# What you need to do
Your answer is to be the exact text of the lines from the one containing "Image resolution: width=382" through the final line of the entries, restated in full, with pictures omitted.
--- Record excerpts Enclosed Below ---
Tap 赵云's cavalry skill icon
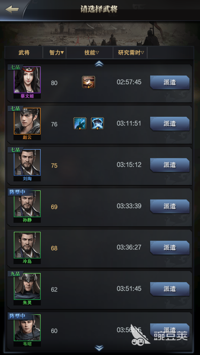The width and height of the screenshot is (200, 355). (x=80, y=124)
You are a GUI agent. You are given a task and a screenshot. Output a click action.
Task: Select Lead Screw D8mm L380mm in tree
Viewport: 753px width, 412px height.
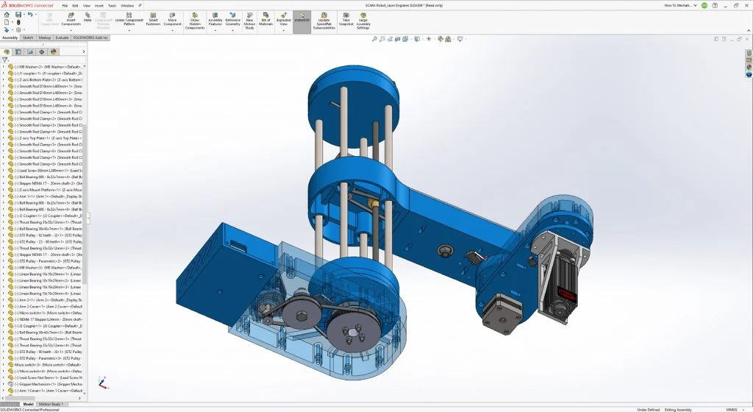(x=50, y=170)
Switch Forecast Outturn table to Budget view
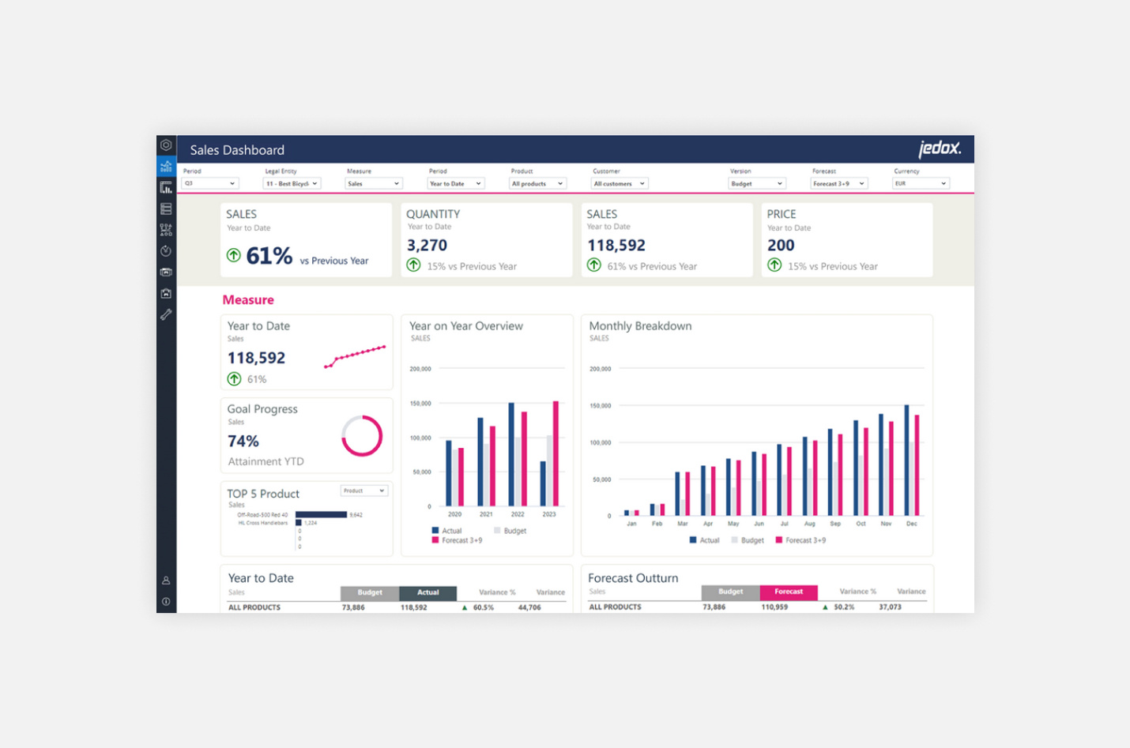 click(729, 592)
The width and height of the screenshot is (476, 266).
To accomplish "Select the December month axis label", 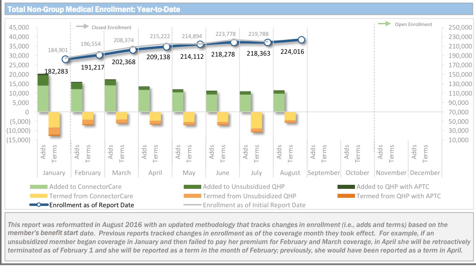I will pyautogui.click(x=424, y=173).
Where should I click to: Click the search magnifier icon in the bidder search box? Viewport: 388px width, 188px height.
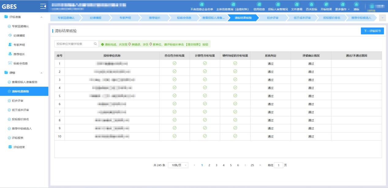coord(95,44)
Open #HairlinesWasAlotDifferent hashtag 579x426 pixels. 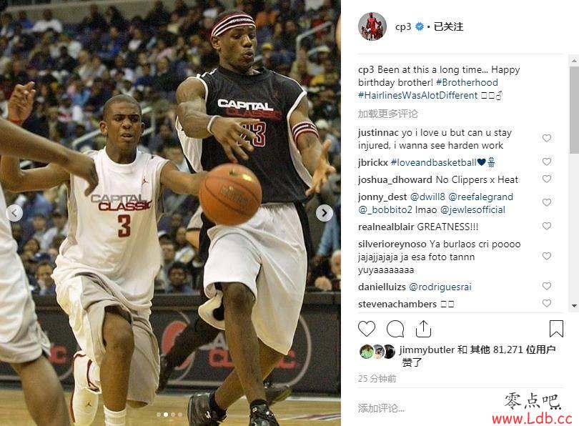tap(417, 95)
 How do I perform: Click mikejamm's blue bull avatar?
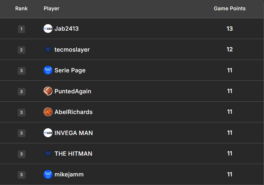(48, 174)
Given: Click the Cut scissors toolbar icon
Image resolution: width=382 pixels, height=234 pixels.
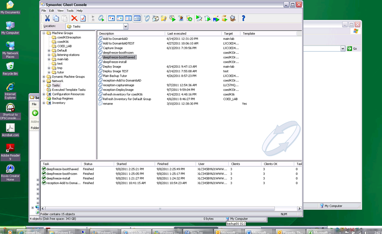Looking at the screenshot, I should [47, 18].
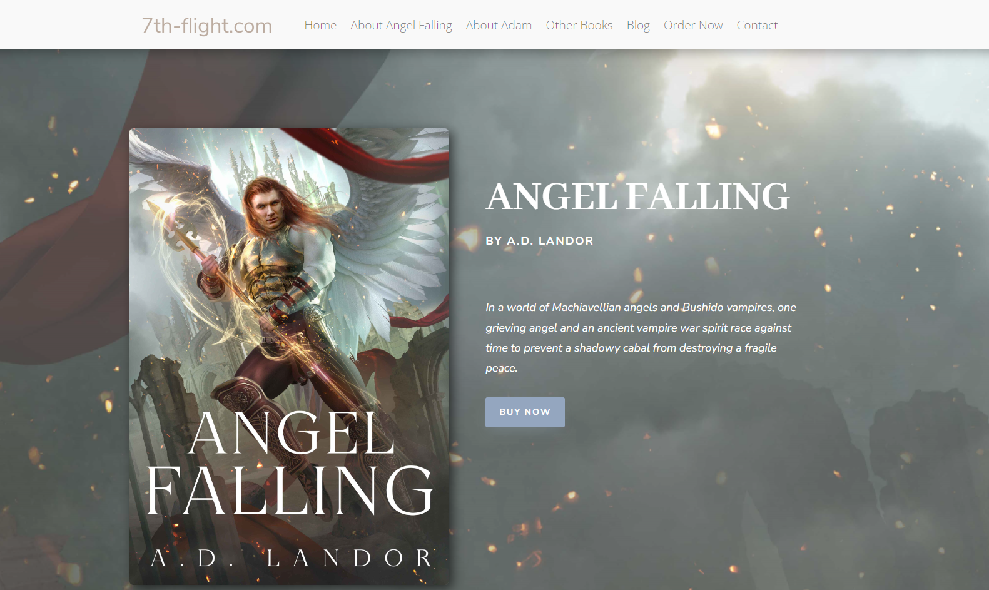
Task: Click the BUY NOW button
Action: coord(525,412)
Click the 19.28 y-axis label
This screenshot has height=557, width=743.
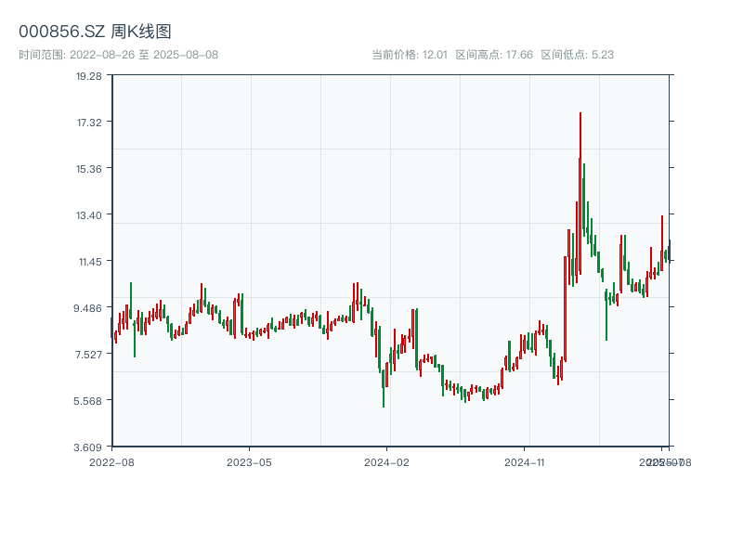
--- End of Enclosed Record excerpts ---
# Result of the exercise
Image resolution: width=382 pixels, height=234 pixels.
Looking at the screenshot, I should [47, 18].
Task: Click the BUY NOW button
Action: coord(525,412)
Click the 19.28 y-axis label
This screenshot has height=557, width=743.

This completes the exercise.